Un jeune Mexicain était en train de balayer les allées passantes. Comme tous ses compatriotes, ainsi que tous les Noirs et les Arabes, un bracelet électronique encerclait sa cheville. C’était une des décisions de son paternel afin d’avoir continuellement un œil sur les étrangers.
Dans un premier temps, il avait renvoyé chez eux tous les immigrés clandestins. Il avait ensuite incité ceux ayant la double nationalité de rejoindre l’autre pays de leur cœur, moyennant une confortable enveloppe remplie de dollars.
Pour ceux restants, il avait fait voter une loi interdisant aux non-Blancs d’occuper des postes à responsabilité. Ceux-ci s’étaient dès lors vus relégués dans des emplois sans compétence : balayeurs, éboueurs, ramasseurs de crottes, cueilleurs de fruits et légumes…
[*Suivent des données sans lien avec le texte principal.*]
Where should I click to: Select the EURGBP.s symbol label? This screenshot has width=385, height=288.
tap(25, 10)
Très vite, Lamont avait ajouté la préférence aux Blancs. Le chômage de ces derniers s’était alors écroulé à moins de trois pour cent, quand celui des Blacks, des Hispaniques et des Arabes avait augmenté à vingt-six pour cent.
Là-dessus, le président avait argué que la criminalité américaine était principalement du fait des non-Blancs. Par conséquent, il avait flanqué les chômeurs d’origine étrangère dans des réserves, tels des animaux, afin de les avoir constamment sous surveillance. Quant à ceux qui avaient la chance d’avoir un travail, ils avaient obligation d’être équipés d’un bracelet électronique afin de contrôler leurs allées et venues.
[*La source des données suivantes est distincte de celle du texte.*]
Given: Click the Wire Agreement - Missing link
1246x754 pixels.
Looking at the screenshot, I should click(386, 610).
Une fois servis, Keith et Nick s’installèrent à une des tables de bar de l’établissement. L’agent du FBI scrutait le visage de tous ceux qui passaient, comme s’il cherchait quelqu’un qu’il connaissait. Soudain, il repéra une armoire à glace rousse et blafarde, au nez tordu et aux yeux exorbités. Il lâcha son sandwich et agrippa Nick par le bras.
― Il faut partir ! lâcha-t-il.
― Je n’ai pas encore fini.
― Tu me suis et tu ne discutes pas.
Ils s’engouffrèrent dans la foule qui circulait dans l’allée centrale. Tout à coup, Keith pénétra dans un magasin de vêtements. Il en prit plusieurs puis gagna les cabines d’essayage au fond.
― Qu’est-ce qui vous prend ? s’énerva Nick.
― Je crois que Peterson nous a retrouvés ?
― Comment aurait-il fait ?
― Bonne question. Mais j’ai repéré un autre collègue des forces spéciales. Russell Vaughn. Un bon. Un très bon même. Une chose est sûre : on veut ta peau à tout prix.
― Qu’est-ce qu’on fait ?
― Enfile ça, ordonna Keith en désignant les habits qu’il avait pris.
Nick abandonna son blouson en cuir noir contre un sweat à capuche. Keith troqua son costume contre un jean délavé, une veste de chasseur et un chapeau de cow-boy. Il jeta un coup d’œil à l’extérieur. Visiblement, il ne distingua aucun danger car il sortit de leur cachette. Keith paya en liquide. Ils se réinsérèrent dans la foule.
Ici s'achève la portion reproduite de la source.